“Every day in life is beautiful. Every day. It’s beautiful.”
Alice Herz-Sommer’s stellar heath at the age of 109 is not the only thing that makes her special. She is the oldest living pianist and Holocaust survivor, and arguably one of the most optimistic people you may ever meet. This touching preview for the upcoming documentary following her life, “The Lady In Number 6,” shows how music not only saved her life in the camp, but also continues to carry her through each day after the ordeal.
The camp in which she was placed is a terrifying example of the ultimate living-theatre experiment. In 1944, the German leaders created a propaganda film and presented Theresienstadt as a model Jewish settlement to the visiting Red Cross; it was all an elaborate hoax.

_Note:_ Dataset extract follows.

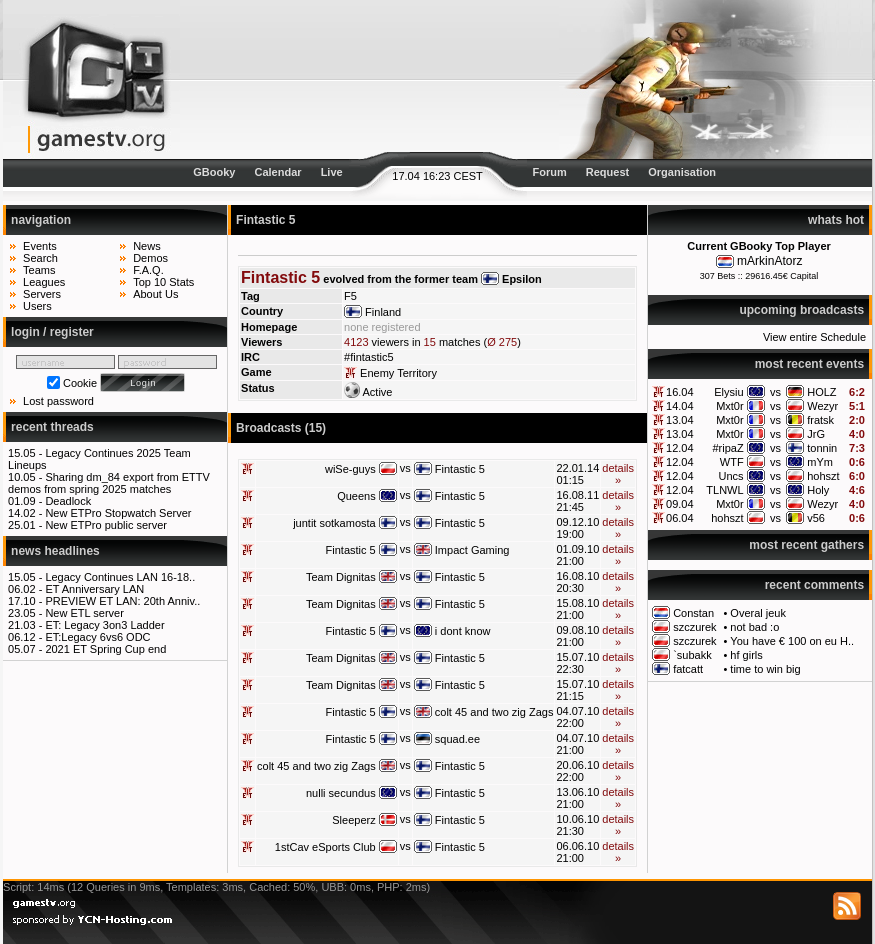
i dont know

The Germans “beautified” the ghetto, planting gardens and painting houses. Individuals received roles to play and the Nazis staged social and cultural events for the visiting dignitaries. Hints that all was not well included a bruise under the eye of the “mayor” of the “town.” In the Nazi propaganda film, Theresienstadt was cynically described as a “spa town” where elderly German Jews could “retire” in safety. Once the visit was over, the Germans resumed deportations from Theresienstadt, which did not end until October 1944.
And yet still, shining examples like Alice appear, wielding hope as an impenetrable shield:
“I have lived through many wars and have lost everything many times — including my husband, my mother and my beloved son. Yet, life is beautiful, and I have so much to learn and enjoy. I have no space nor time for pessimism and hate.”